The library will calculate all the prime number factors of any 128-bit unsigned integer. These are all the smallest values that when multiplied with each other produces that number. You can use the included application to play around with it.

Memory efficient operation

Memory accesses are typically quite slow and a lot of the algorithms for calculating prime numbers use quite a lot of memory. During a single memory load there is time for many calculations, which will be wasted cycles unless we can utilize them somehow. This means that we can get an efficient algorithm even with a bit of wasted computations if we can limit the number of memory operations.

In my personal experience any algorithm that needs to store a lot of data will be limited by the memory accesses, it is often faster to recreate some computations rather than loading them from memory. Therefore do not save values to memory that can be easily computed.

One of the design goals for this code is to minimize the memory overhead during factorization. Only the final factors will be saved to memory, with an exponent, and none of which will be read back during operation.

Generators

I know these have not been stabilized yet in Rust. In the code I will use genawaiter which is based on the async handling in Rust. Using generators allows me to have minimal state while running. This is a slight optimization over an iterator, where you'd have to do a bit more work to achieve the same output, because the state must be saved and loaded between calls.
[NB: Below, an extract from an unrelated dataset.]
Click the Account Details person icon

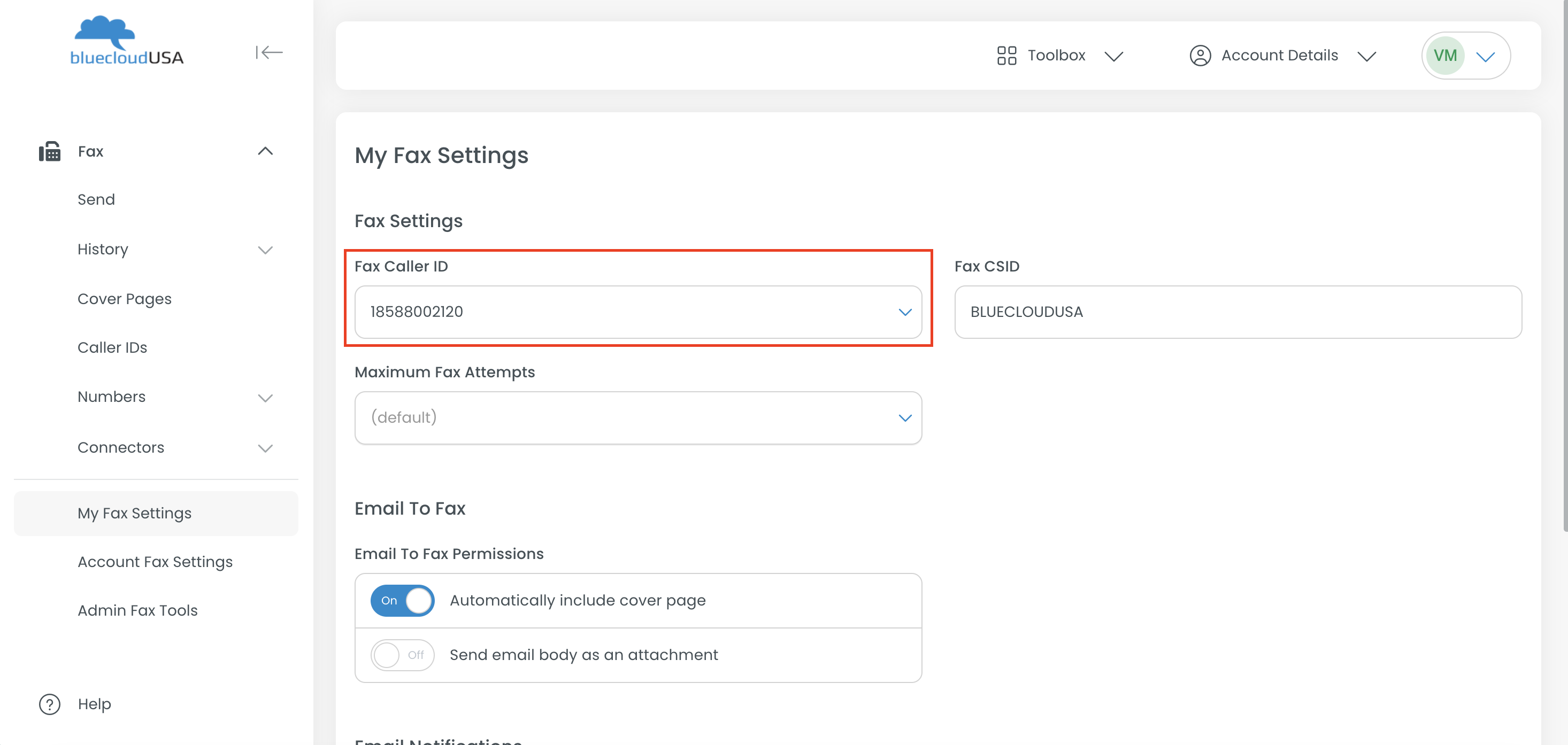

The code uses a generator to find potential prime candidates. It must guarantee that all primes are generated, but it is ok if it also produces some false positives. The cost is one loop with one modulo calculation. Note that any non-prime value from the generator will have all its factors appear among the already generated numbers. Therefore they can never appear in the final output.
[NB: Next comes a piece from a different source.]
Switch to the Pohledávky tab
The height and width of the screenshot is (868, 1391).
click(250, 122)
We want this generator to be fast and give a reasonably good guesses for prime numbers. For this purpose we use a prime wheel[^1] function with a base of 30. In the first million of numbers it has a hit-rate of about 26.7%, which is pretty good considering its speed. Consider that a false positive is not that expensive, but a false negative is a fatal flaw. I fully expect the hit-rate to drop for higher numbers.

[^1]: See the Wikipedia article on wheel factorization for more information.

Performance

Typically, any 32-bit value, larger than 16-bit, can be factorized within a few milliseconds on a reasonably modern system. On my own machine, which is a few years old but was quite good at the time, I average about 32 milliseconds for values around 1 Gi and the worst case is about 300 ms.

64-bit values greater than 32-bit, are typically factorized between 0.2 to 2.5 seconds in the benchmark results on my machine, which also factorizes the worst case 64-bit prime number in about 20 seconds.

The above numbers are taken from the included benchmark test, which you can run with the command: cargo bench. Note that it will take a few minutes to run the full suite (about 7 minutes on my machine) and you need to close all other applications to give the benchmark the most processing power.